(Dataset items)
---*---

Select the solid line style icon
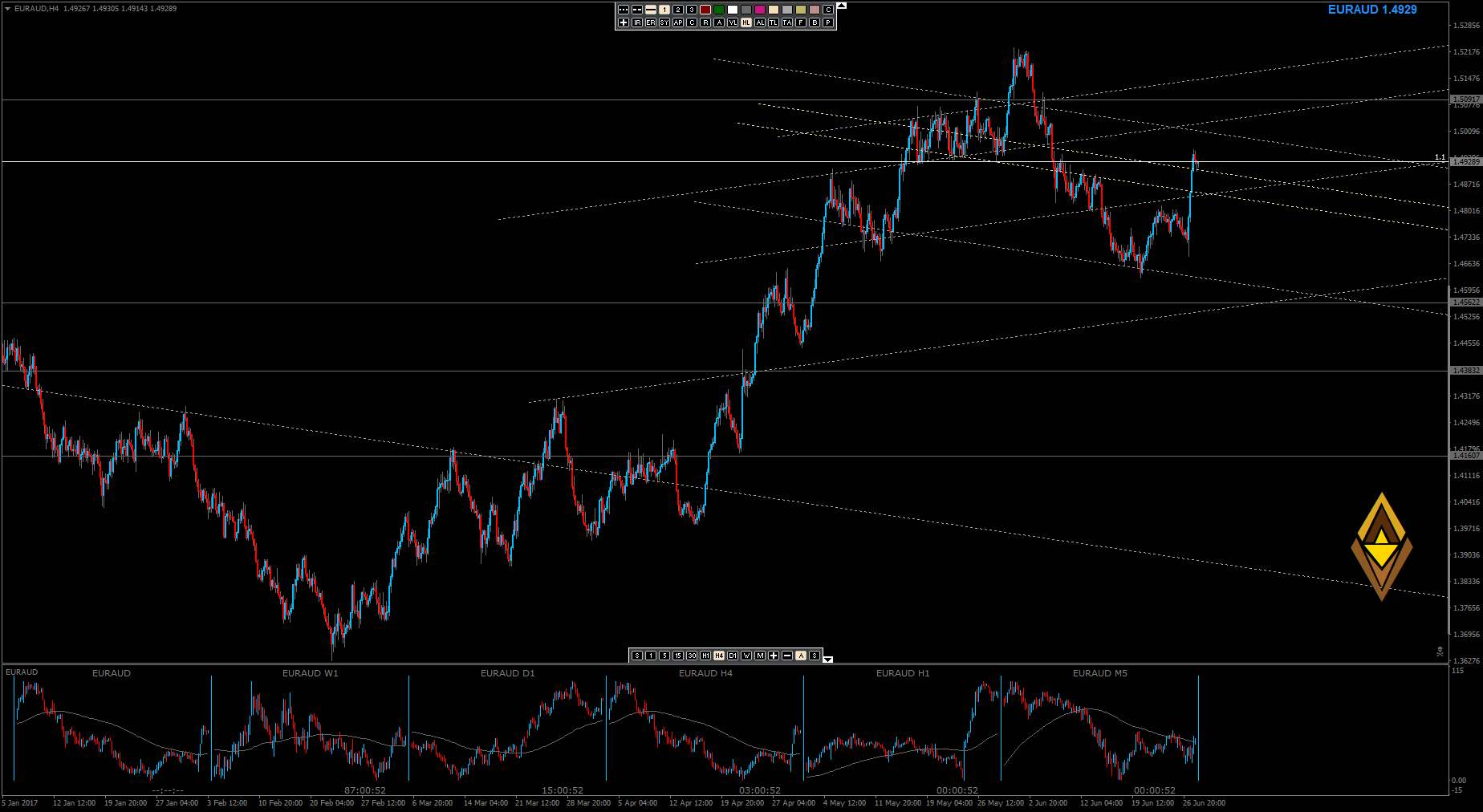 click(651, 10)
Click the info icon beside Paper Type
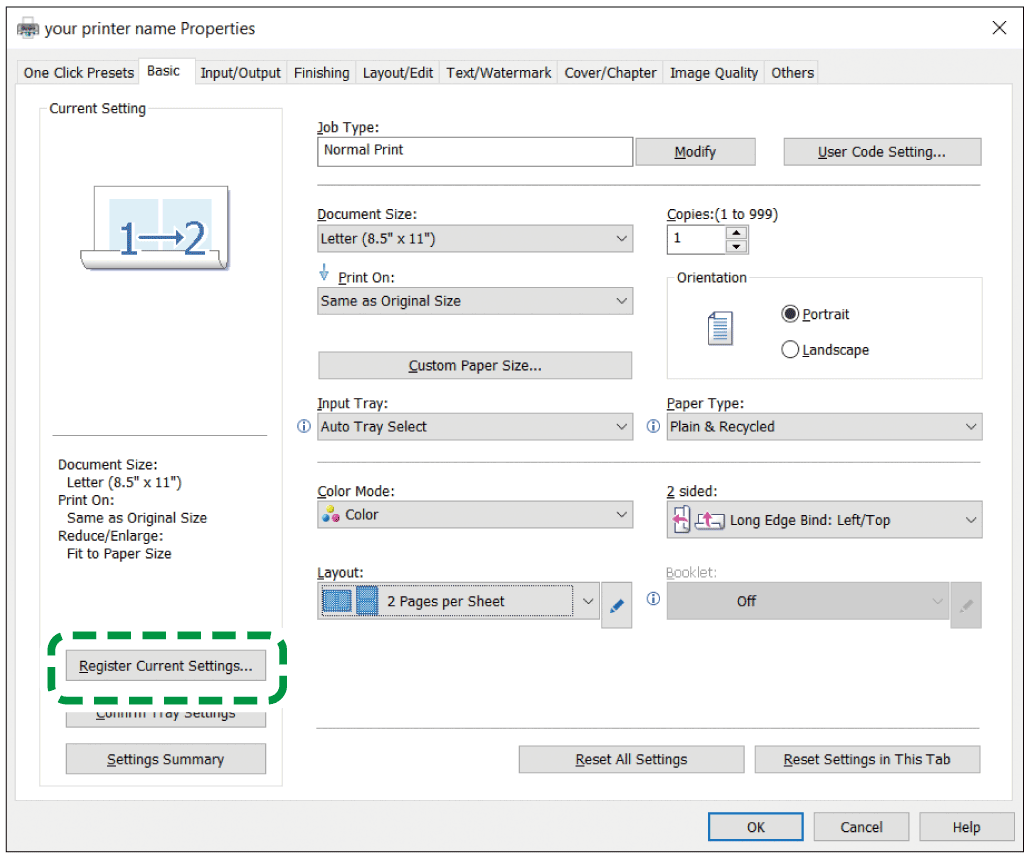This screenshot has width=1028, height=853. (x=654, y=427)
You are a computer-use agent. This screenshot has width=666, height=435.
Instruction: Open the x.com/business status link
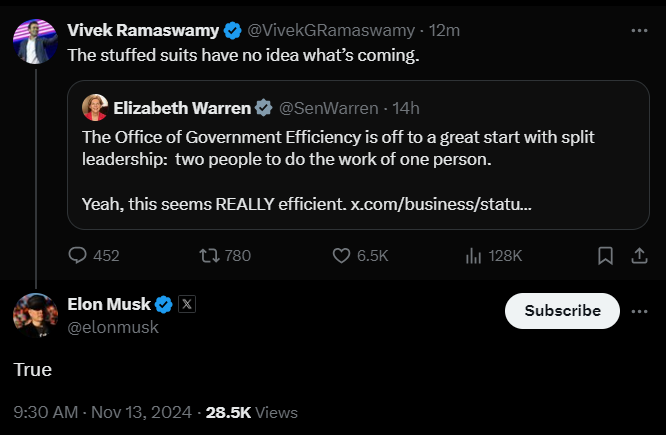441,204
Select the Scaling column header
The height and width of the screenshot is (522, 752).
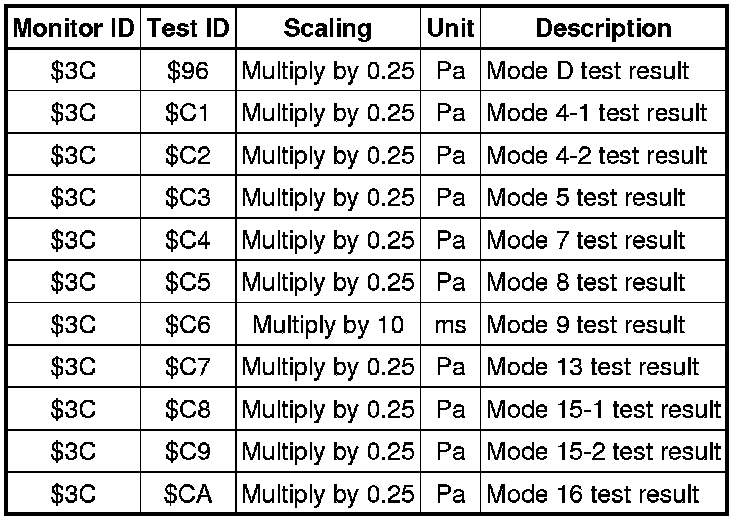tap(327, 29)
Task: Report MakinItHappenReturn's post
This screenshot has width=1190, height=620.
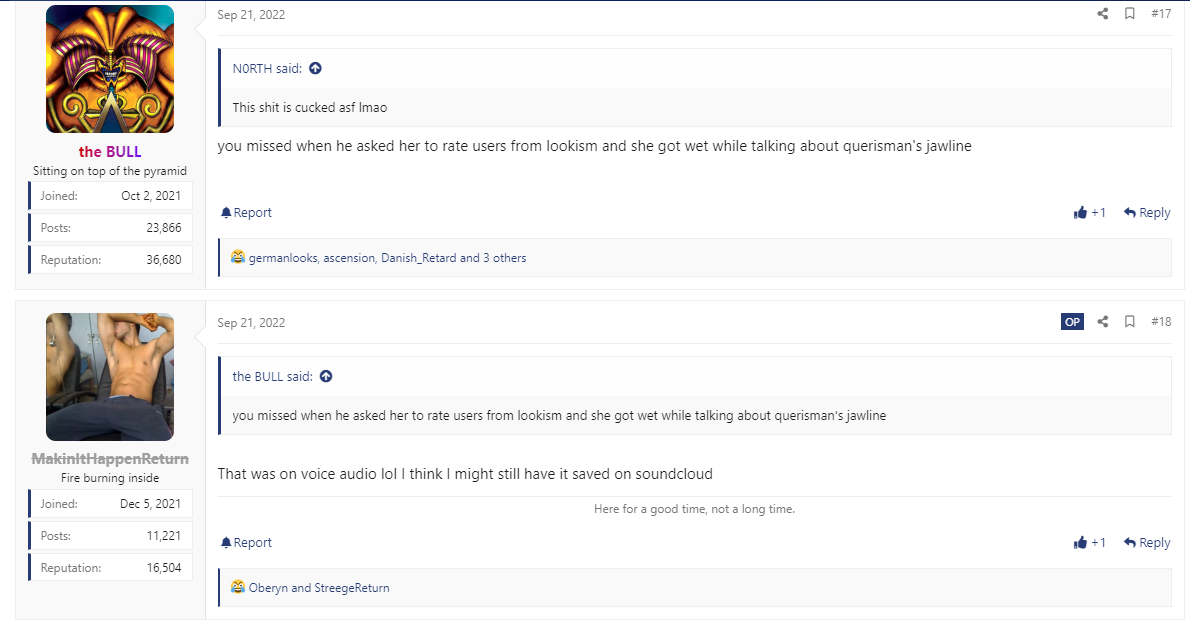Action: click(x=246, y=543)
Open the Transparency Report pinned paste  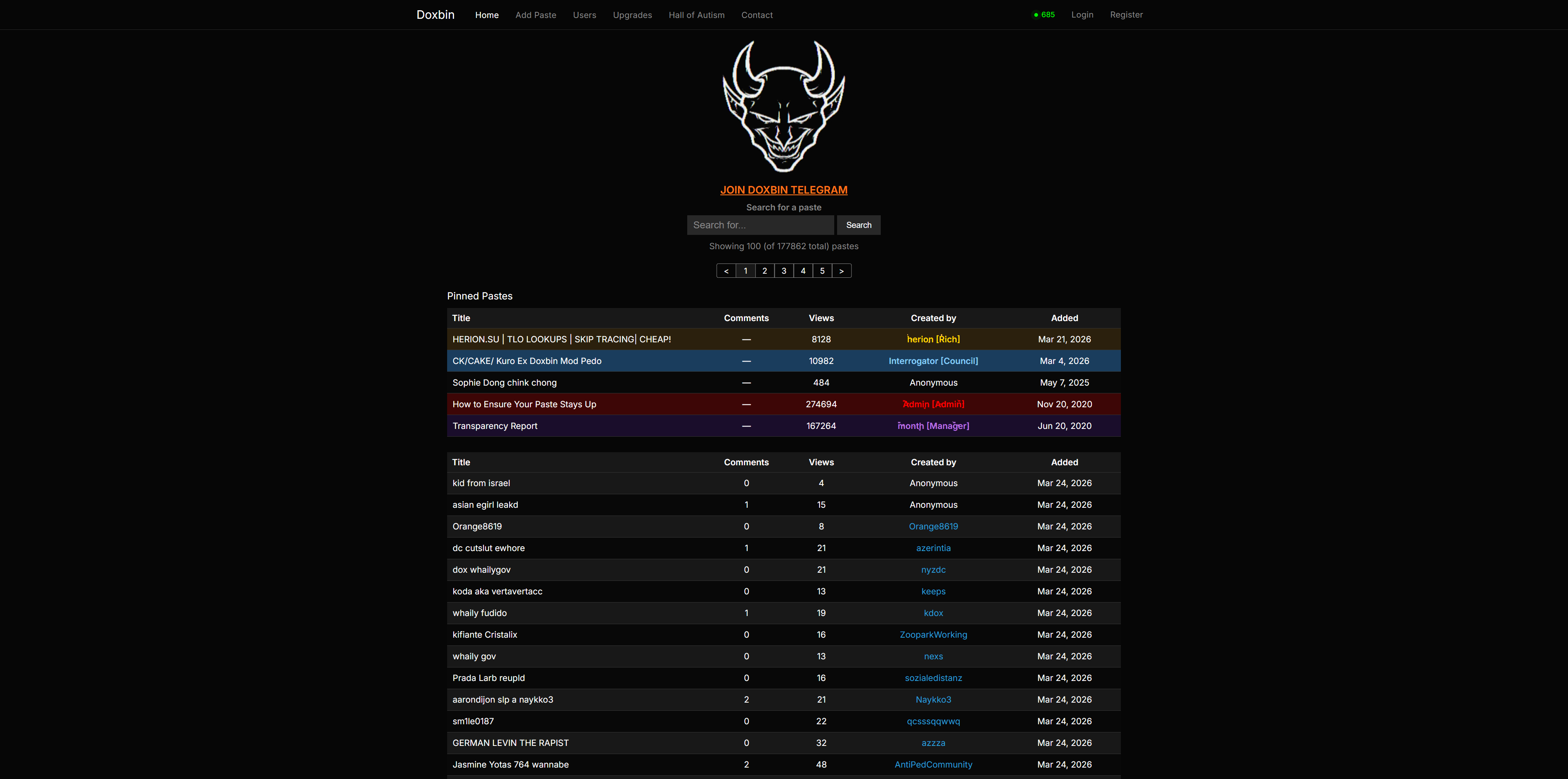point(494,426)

---*---

• Problem requirements: Please pull out each line of the records above that contains the string "icon". Case counts, so lines where the string appears only with different capitalization do not qualify.

• Exercise answer:
Select the solid line style icon
Click the info icon beside Paper Type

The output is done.